Although Foreign institutional investors (FII) turned net buyers in February, scooping up Indian stocks worth Rs 22,615 crore during the month, Friday’s sharp sell-off cast doubt on the sustainability of this trend reversal. With the Iran-Israel conflict escalating this weekend, risk appetite could take a backseat, prompting foreign investors to take a wait-and-see approach before committing new flows to emerging markets.

The conflict in the Middle East has triggered a situation of risk aversion in financial markets. It remains to be seen how the conflict will evolve and impact the oil and currency markets, said Dr VK Vijayakumar, chief investment strategist at Geojit Investments, commenting on the crisis. According to him, FIIs will probably wait to see how things develop before making new commitments in emerging markets.

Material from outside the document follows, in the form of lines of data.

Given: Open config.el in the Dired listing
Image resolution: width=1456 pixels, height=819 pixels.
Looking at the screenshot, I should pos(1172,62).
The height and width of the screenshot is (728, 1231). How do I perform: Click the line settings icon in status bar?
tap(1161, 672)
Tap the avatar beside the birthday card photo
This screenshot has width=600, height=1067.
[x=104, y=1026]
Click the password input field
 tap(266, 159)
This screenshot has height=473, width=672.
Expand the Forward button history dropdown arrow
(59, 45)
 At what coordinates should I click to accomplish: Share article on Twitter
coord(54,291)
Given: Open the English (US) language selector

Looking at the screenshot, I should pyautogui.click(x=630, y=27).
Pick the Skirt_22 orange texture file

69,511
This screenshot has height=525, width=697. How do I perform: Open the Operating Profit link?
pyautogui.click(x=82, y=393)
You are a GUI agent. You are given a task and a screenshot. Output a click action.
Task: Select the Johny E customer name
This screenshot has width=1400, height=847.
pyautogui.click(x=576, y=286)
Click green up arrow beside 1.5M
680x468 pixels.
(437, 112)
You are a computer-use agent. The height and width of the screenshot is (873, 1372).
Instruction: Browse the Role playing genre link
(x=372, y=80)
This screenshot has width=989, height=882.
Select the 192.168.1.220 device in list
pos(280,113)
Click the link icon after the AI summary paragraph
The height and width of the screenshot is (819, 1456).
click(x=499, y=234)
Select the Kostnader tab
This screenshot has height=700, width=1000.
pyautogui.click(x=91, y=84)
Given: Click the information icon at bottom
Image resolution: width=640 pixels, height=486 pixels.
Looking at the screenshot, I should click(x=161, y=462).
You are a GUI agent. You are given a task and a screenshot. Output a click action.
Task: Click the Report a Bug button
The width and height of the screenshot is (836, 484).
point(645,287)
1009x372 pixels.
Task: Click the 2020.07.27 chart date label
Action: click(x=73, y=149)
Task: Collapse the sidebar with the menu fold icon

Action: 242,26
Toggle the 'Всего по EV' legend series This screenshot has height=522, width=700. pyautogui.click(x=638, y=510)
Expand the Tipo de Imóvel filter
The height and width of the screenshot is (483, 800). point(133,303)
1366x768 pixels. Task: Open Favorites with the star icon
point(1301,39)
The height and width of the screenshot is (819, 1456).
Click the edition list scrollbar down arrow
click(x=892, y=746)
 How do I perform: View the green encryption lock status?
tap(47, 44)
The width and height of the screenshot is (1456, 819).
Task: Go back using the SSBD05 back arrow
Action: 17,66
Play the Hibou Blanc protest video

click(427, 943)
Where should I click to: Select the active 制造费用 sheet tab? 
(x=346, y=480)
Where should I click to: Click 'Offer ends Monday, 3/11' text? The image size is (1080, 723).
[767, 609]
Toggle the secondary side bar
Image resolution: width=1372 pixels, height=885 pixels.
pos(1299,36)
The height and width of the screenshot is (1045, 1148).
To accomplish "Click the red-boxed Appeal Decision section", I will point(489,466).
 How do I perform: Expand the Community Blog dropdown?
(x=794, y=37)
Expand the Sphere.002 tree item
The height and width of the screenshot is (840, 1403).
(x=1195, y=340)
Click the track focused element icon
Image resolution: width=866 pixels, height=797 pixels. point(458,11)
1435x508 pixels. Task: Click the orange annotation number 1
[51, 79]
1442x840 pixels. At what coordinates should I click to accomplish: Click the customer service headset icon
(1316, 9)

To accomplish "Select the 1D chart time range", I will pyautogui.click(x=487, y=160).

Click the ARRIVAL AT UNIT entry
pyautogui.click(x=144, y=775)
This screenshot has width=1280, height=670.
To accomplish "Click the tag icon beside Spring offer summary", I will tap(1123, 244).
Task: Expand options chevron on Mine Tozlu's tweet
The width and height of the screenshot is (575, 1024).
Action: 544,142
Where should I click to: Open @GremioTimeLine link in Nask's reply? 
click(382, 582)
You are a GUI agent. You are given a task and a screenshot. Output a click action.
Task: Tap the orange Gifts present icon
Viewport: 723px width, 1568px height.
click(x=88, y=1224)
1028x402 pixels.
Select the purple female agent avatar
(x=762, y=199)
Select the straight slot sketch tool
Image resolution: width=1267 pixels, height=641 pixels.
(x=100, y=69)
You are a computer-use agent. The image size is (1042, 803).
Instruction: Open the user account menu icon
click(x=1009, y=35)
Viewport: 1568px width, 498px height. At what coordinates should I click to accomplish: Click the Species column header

Echoing a similar sentiment, Nachiketa Sawrikar, fund manager at Artha Bharat Global Multiplier Fund, said he expects broad sales of risky assets in developed and emerging markets amid a US-Israeli attack on Iran.

He said trading activity appears increasingly biased toward U.S. securities, with a parallel shift in flows toward bullion, signaling the possibility of a withdrawal of capital from emerging markets. “We expect the ongoing rise in US Treasuries, oil, gold and silver to continue,” the expert added.

Sawrikar also sees a deeper impact of the war on India, accelerating the flight of foreign capital due to its dependence on imported crude oil. “Rising crude oil prices could widen the current account deficit, stoking domestic inflation and putting pressure on the rupee,” he warned.

Vijayakumar said FII purchases almost every day in February indicated a clear shift in their investment strategy towards India. “There are variations in sectoral investments in February. FPIs sold heavily in IT stocks due to the man-made shock and continued weakness in this segment. But they were buyers of financial services and capital goods,” the Geojit analyst said.

While FPIs invested Rs 19,782 crore in the secondary markets, around Rs 2,832 crore was pumped into the primary market.

On Friday, FII sold shares worth Rs 7,536.36 crore, triggering a massive sell-off. Benchmark indices Nifty and BSE Sensex ended sharply lower on Friday amid widespread selling pressure. Automobiles, financial services and FMCG lagged, while the IT sector saw selective buying. In a volatile session, the broader Nifty edged down 317.90 points, or 1.25 per cent, to close at 25,178.65, while the 30-share Sensex plunged 961.42 points, or 1.17 per cent, to settle at 81,287.19.

REIT Trends
February saw inflows after a strong exodus in January of Rs 35,962 crore. FIIs are still net sellers in 2026 at Rs 13,347 crore.

In 2025, FII buying trends remained uneven, but the overall trend was bearish. They withdrew Rs 1,66,286 crore from Indian markets as delayed trade deals and premium valuations weighed on sentiments.

FIIs were net sellers in December, selling off domestic stocks worth Rs 22,611 crore.

The April-June 2025 period saw inflows totaling Rs 38,673 crore. Meanwhile, massive sales to the tune of Rs 1,16,574 crore took place during the January-March quarter.